X _{1 to} X ₈ each independently represents a hydrogen atom, an alkyl group that may have a substituent, an alkoxyl group that may have a substituent, or a halogen atom. ]   The azo compound according to claim 1, wherein the content of the compound represented by the general formula (2) with respect to the total amount of the compounds represented by the general formulas (1) and (2) is 0.1 to 20% by mass. Pigments.   A colorant for a color filter comprising the azo pigment according to claim 1.   A coloring composition for a color filter comprising at least a coloring agent and a binder resin, wherein the coloring agent is the coloring agent for a color filter according to claim 3.   Furthermore, the coloring composition for color filters of Claim 4 containing the resin-type dispersing agent which has an acidic substituent.   The colored composition for a color filter according to claim 5, wherein the resin-type dispersant having an acidic substituent is a resin-type dispersant having an aromatic carboxyl group.   The coloring composition for a color filter according to any one of claims 4 to 6, further comprising a dye derivative, wherein the dye derivative contains a dye derivative having a basic substituent. The colorant further comprises C.I. I. Pigment red 254, C.I. I. Pigment red 242, C.I. I. Pigment yellow 138, C.I. I. Pigment yellow 139, C.I. I. It contains at least 1 sort (s) chosen from the group which consists of the pigment yellow 150, the yellow pigment represented by following General formula (3), and a brominated diketopyrrolopyrrole pigment, It is any one of Claims 4-7 characterized by the above-mentioned. Coloring compositions for color filters.

General formula (3)

[In General Formula (3), Z _{1 to} Z ₁₃ each independently represents a hydrogen atom, a halogen atom, an alkyl group which may have a substituent, an alkoxyl group which may have a substituent, or a substituent. An aryl group which may have, —SO ₃ H, —COOH, and monovalent to trivalent metal salts, alkylammonium salts, phthalimidomethyl groups which may have a substituent, or substituents of these acidic groups; The sulfamoyl group which may have is shown.

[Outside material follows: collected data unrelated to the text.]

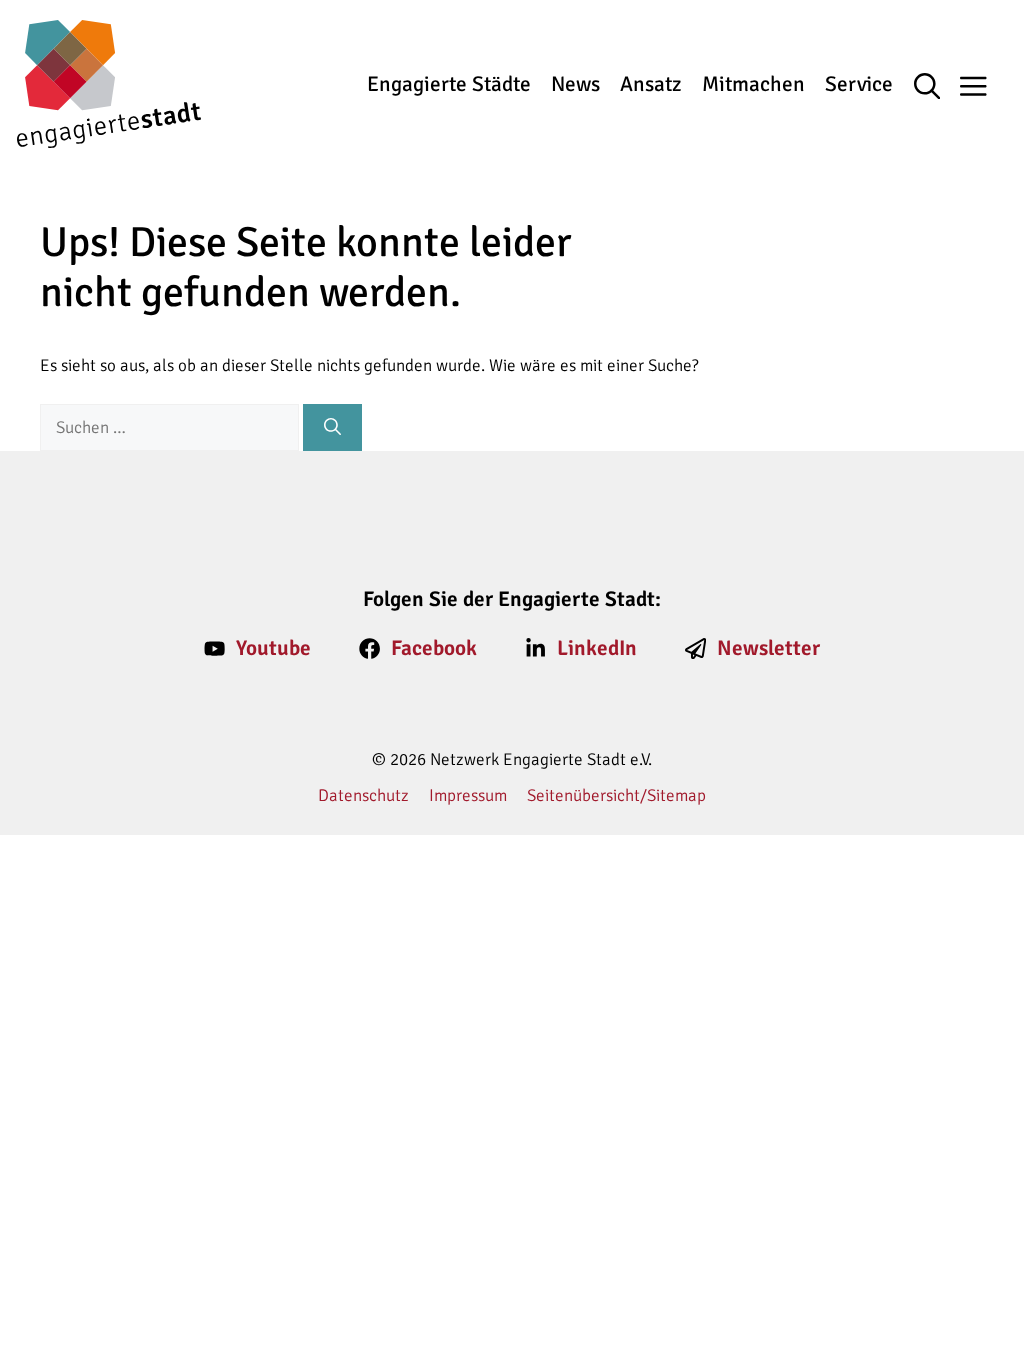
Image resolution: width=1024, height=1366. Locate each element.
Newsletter (768, 648)
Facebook (434, 648)
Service (859, 84)
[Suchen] (332, 428)
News (575, 84)
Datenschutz (363, 795)
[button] (937, 88)
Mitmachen (753, 84)
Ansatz (650, 84)
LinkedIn (597, 648)
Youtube (273, 648)
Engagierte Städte (449, 84)
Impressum (468, 795)
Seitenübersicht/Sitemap (616, 795)
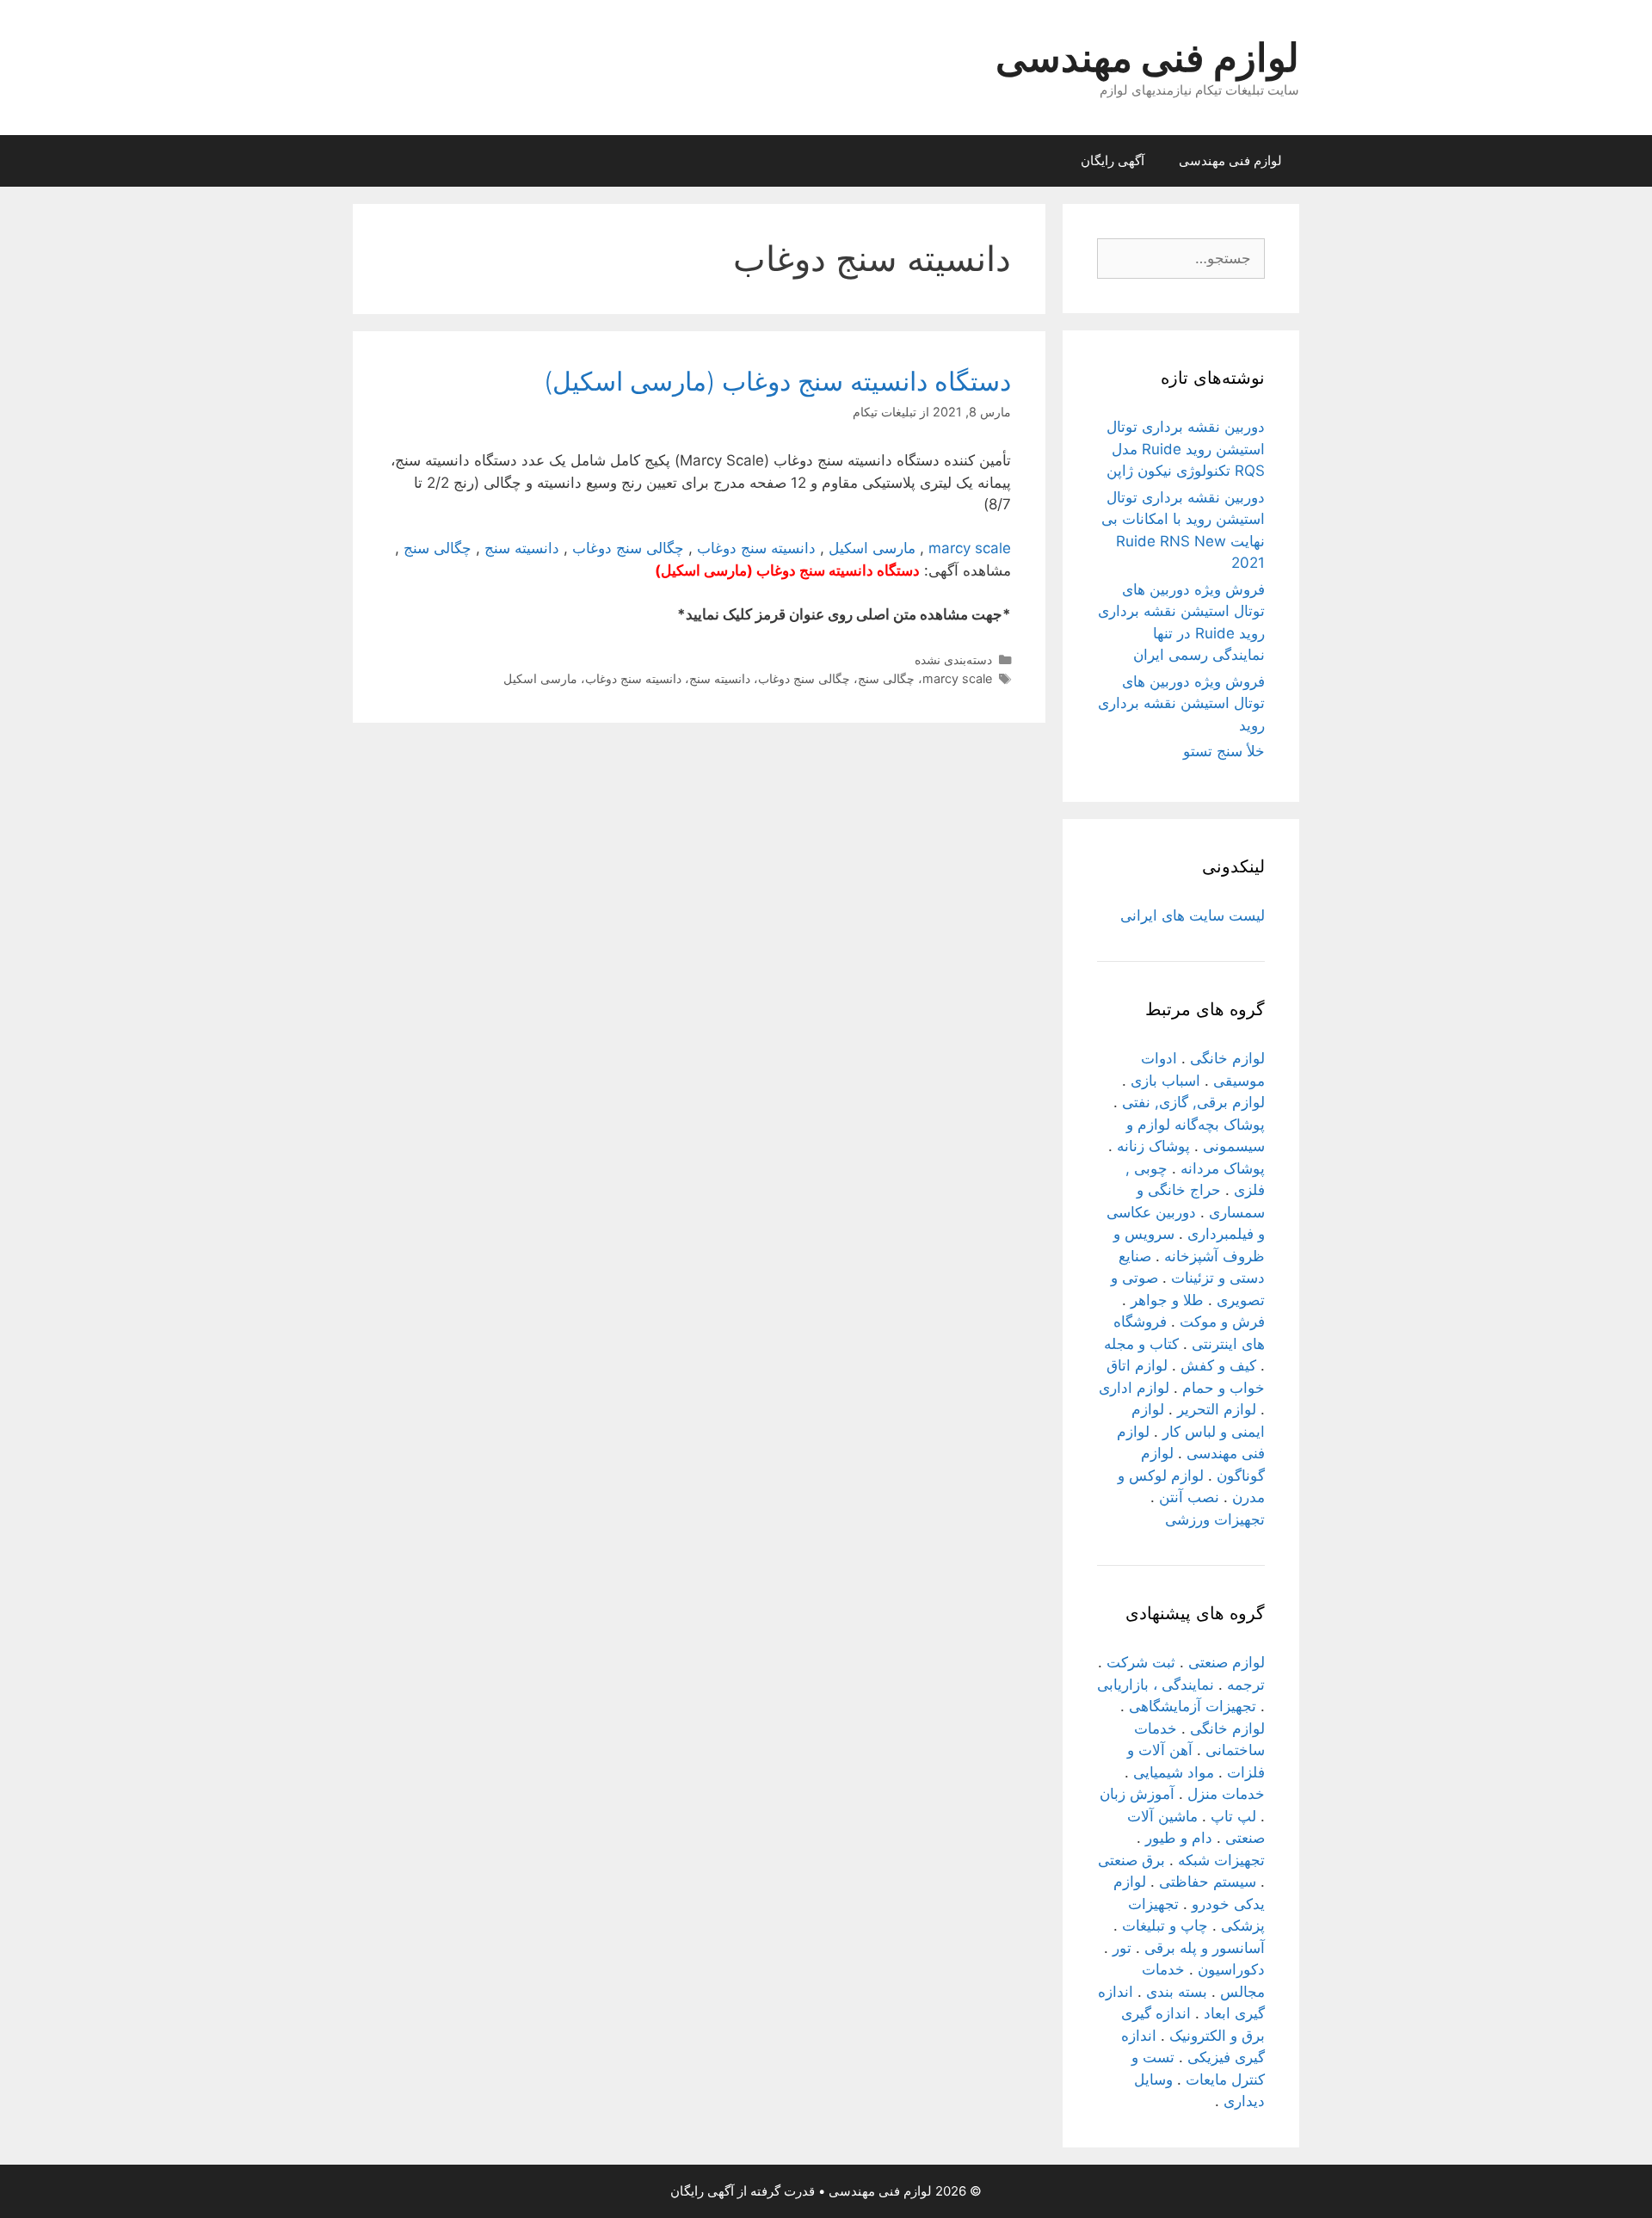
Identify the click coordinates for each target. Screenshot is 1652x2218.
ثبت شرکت (1140, 1662)
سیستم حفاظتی (1207, 1881)
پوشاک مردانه (1222, 1168)
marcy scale (969, 548)
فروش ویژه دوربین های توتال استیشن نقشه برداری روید (1181, 703)
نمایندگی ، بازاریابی (1155, 1684)
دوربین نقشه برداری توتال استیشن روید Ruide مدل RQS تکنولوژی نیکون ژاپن (1185, 448)
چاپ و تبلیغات (1165, 1925)
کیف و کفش (1218, 1365)
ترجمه (1246, 1684)
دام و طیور (1178, 1837)
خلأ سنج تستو (1224, 751)
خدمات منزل (1226, 1793)
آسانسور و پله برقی (1204, 1947)
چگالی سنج (438, 548)
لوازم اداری (1134, 1387)
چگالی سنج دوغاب (628, 548)
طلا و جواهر (1167, 1300)
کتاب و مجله (1141, 1343)
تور (1122, 1947)
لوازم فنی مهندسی (1147, 57)
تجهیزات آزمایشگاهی (1192, 1706)
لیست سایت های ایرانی (1192, 915)
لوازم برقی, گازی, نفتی (1193, 1102)
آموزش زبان (1137, 1793)
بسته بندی (1176, 1991)
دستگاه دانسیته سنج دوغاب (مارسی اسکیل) (777, 381)
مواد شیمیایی (1173, 1772)
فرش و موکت (1222, 1321)
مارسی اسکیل (872, 548)
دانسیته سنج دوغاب (756, 548)
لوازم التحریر (1216, 1409)
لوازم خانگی (1227, 1058)
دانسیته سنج (521, 548)
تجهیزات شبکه (1221, 1860)
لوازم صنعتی (1226, 1662)
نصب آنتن (1189, 1497)
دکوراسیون (1231, 1969)
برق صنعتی (1131, 1860)
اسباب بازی (1165, 1080)
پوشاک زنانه (1153, 1146)
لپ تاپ (1233, 1816)
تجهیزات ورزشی (1215, 1519)
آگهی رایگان (1112, 160)
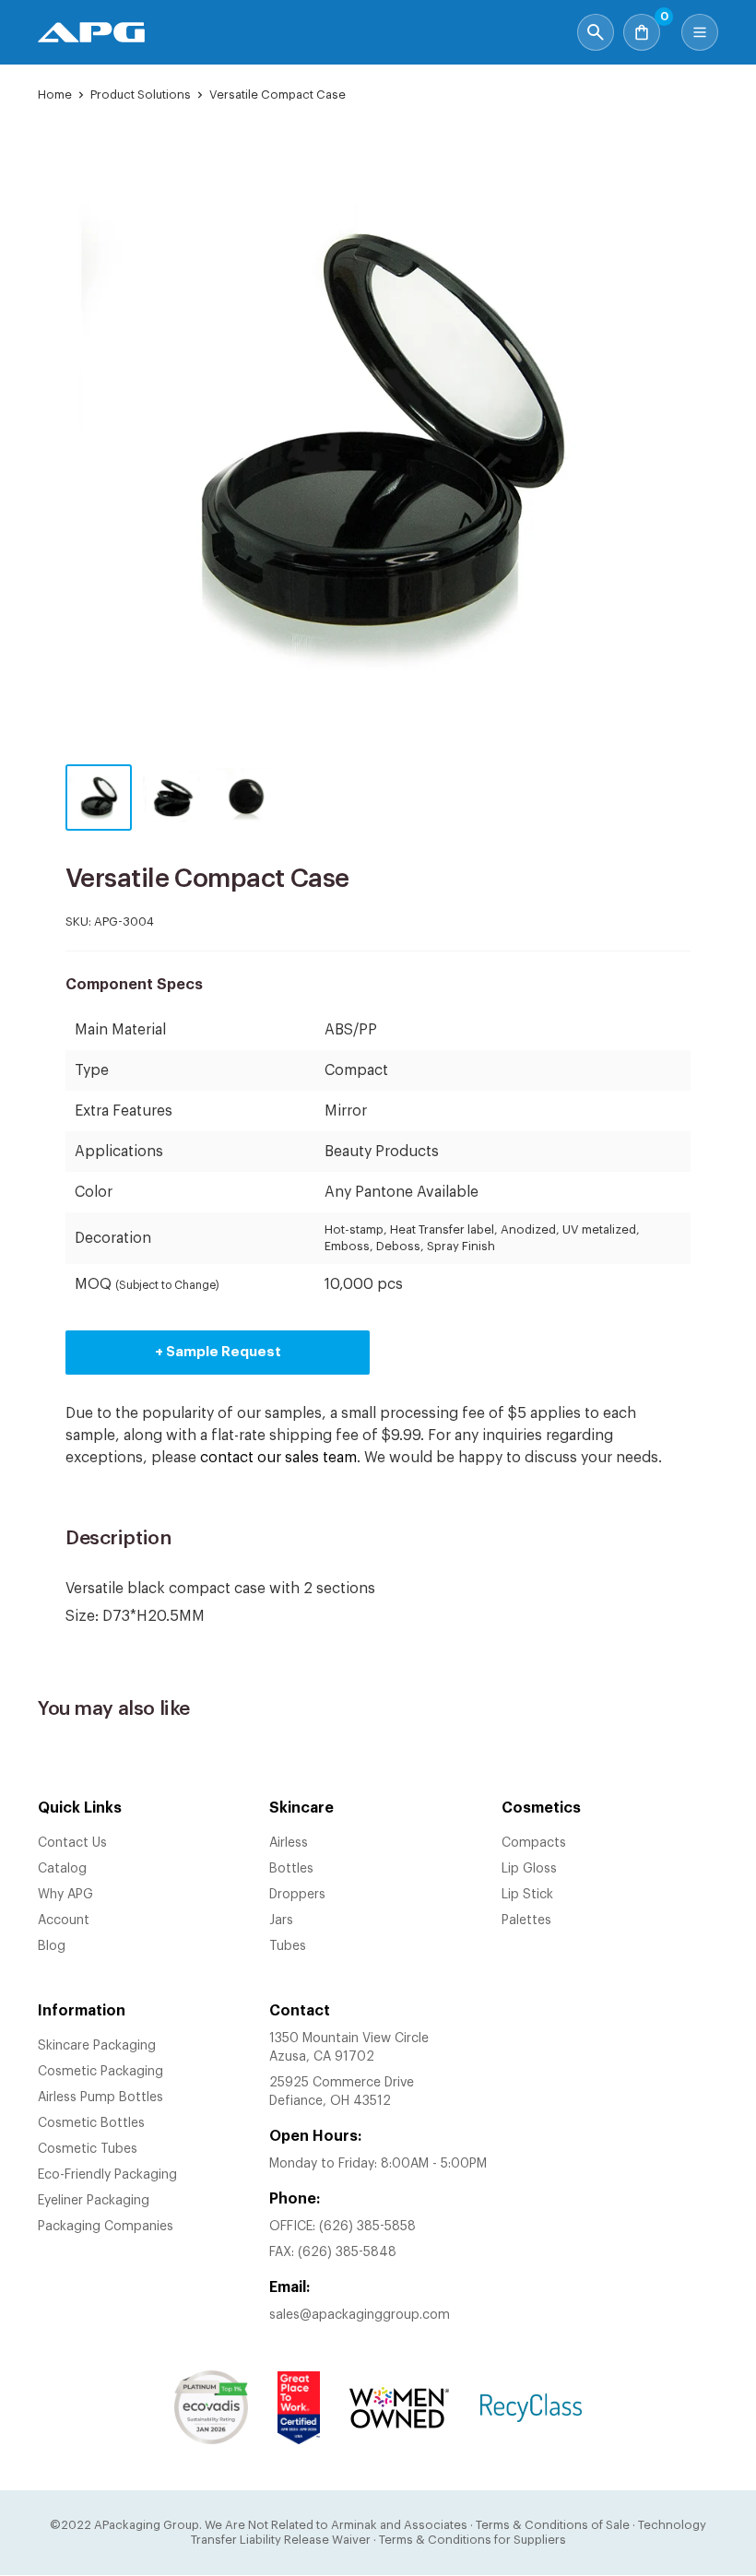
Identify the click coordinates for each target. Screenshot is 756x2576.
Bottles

The adjacent groups of Z _{1 to} Z ₄ and / or Z _{10 to} Z ₁₃ may be united to form an aromatic ring which may have a substituent. ]   Furthermore, the photopolymerizable monomer is included, The coloring composition for color filters as described in any one of Claims 4-8 characterized by the above-mentioned.   A color filter comprising a filter segment formed on the substrate from the colored composition for color filter according to any one of claims 4 to 9.   A liquid crystal display device comprising the color filter according to claim 10.   A solid-state imaging device comprising the color filter according to claim 10.   An organic EL display device comprising the color filter according to claim 10.